- THE PROBLEM -
After locating the line that contains "The width and", output that line and each one following it, exactly, to the end of the entries. No pictures.

(Screenshot grounding data)
──────────────────────────────

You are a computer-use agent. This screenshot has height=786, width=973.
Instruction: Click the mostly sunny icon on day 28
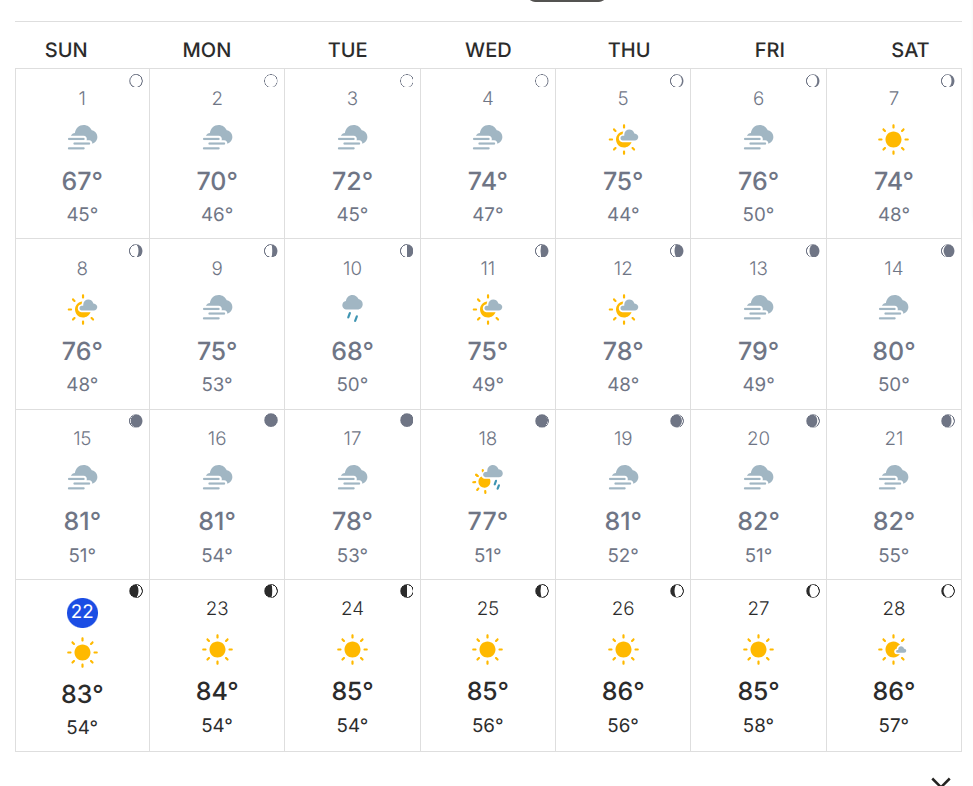tap(894, 650)
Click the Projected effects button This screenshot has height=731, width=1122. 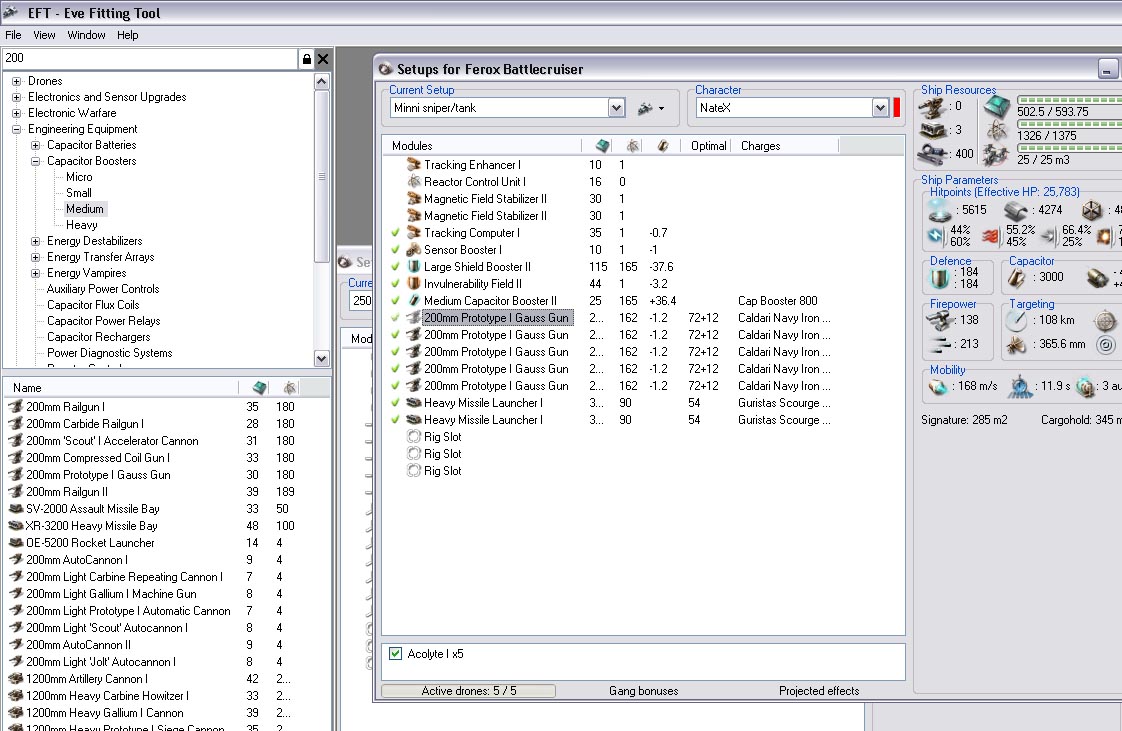(818, 691)
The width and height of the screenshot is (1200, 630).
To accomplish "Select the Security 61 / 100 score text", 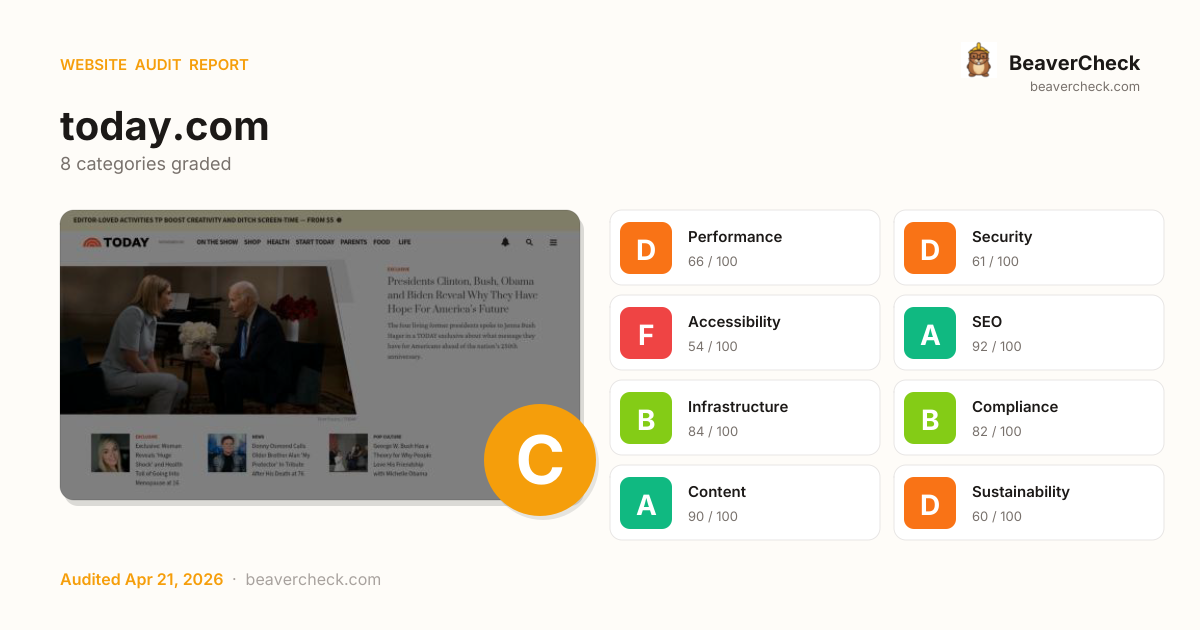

──────────────────────────────

- YOUR SOLUTION -
The width and height of the screenshot is (1200, 630).
To accomplish "Select the Security 61 / 100 score text", 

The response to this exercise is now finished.